Shewanella secretes flavins that mediate extracellular electron transfer

Affiliations

Shewanella secretes flavins that mediate extracellular electron transfer

Enrico Marsili et al. Proc Natl Acad Sci U S A. .

Abstract

Bacteria able to transfer electrons to metals are key agents in biogeochemical metal cycling, subsurface bioremediation, and corrosion processes. More recently, these bacteria have gained attention as the transfer of electrons from the cell surface to conductive materials can be used in multiple applications. In this work, we adapted electrochemical techniques to probe intact biofilms of Shewanella oneidensis MR-1 and Shewanella sp. MR-4 grown by using a poised electrode as an electron acceptor. This approach detected redox-active molecules within biofilms, which were involved in electron transfer to the electrode. A combination of methods identified a mixture of riboflavin and riboflavin-5'-phosphate in supernatants from biofilm reactors, with riboflavin representing the dominant component during sustained incubations (>72 h). Removal of riboflavin from biofilms reduced the rate of electron transfer to electrodes by >70%, consistent with a role as a soluble redox shuttle carrying electrons from the cell surface to external acceptors. Differential pulse voltammetry and cyclic voltammetry revealed a layer of flavins adsorbed to electrodes, even after soluble components were removed, especially in older biofilms.
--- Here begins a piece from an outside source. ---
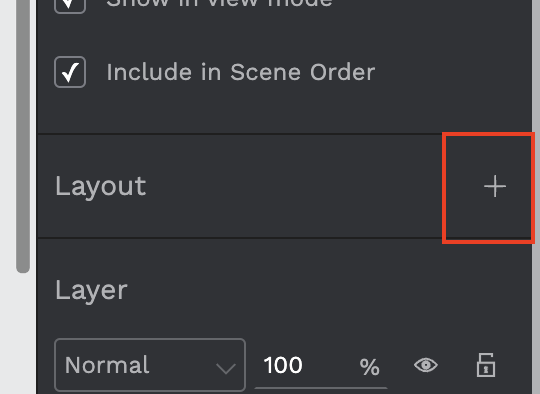Click the Show in view mode label text
This screenshot has width=540, height=394.
219,3
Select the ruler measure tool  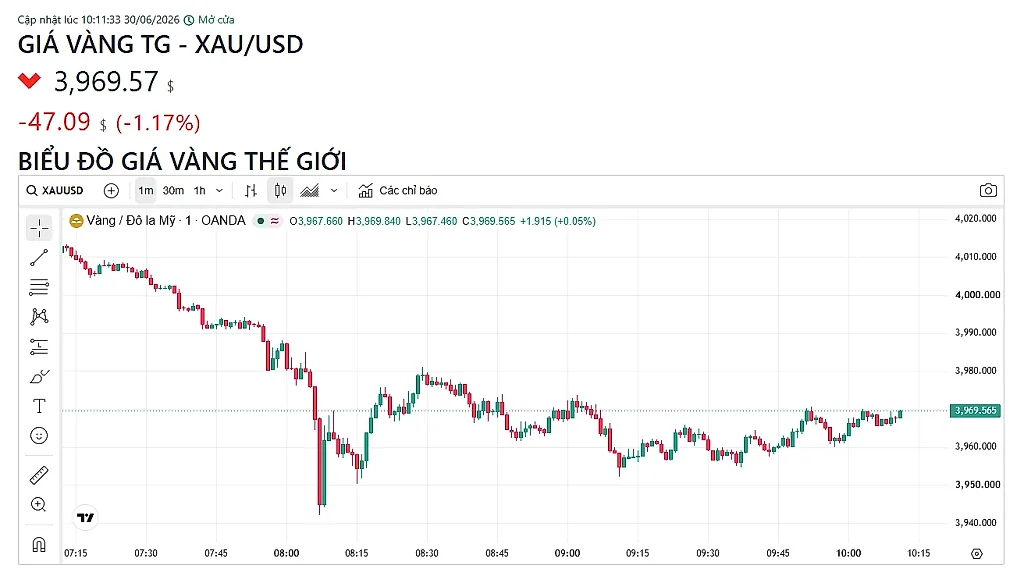pyautogui.click(x=39, y=475)
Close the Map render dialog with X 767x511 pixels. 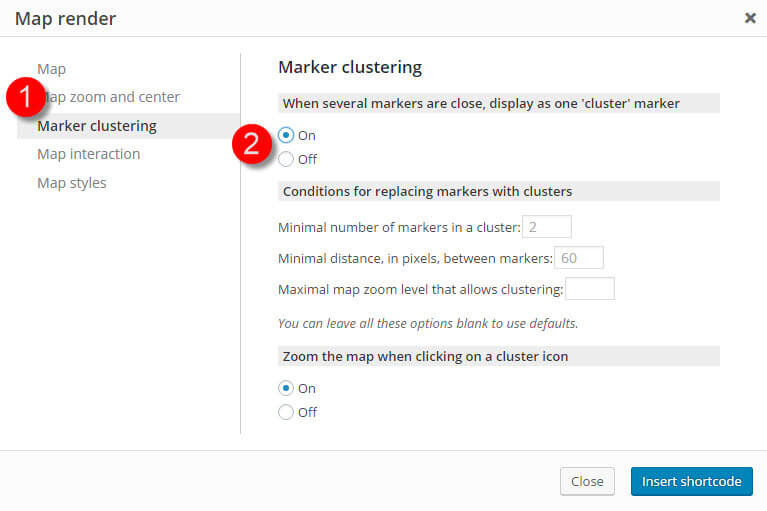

Riboflavin adsorbed quickly to other surfaces of geochemical interest, such as Fe(III) and Mn(IV) oxy(hydr)oxides. This in situ demonstration of flavin production, and sequestration at surfaces, requires the paradigm of soluble redox shuttles in geochemistry to be adjusted to include binding and modification of surfaces. Moreover, the known ability of isoalloxazine rings to act as metal chelators, along with their electron shuttling capacity, suggests that extracellular respiration of minerals by Shewanella is more complex than originally conceived.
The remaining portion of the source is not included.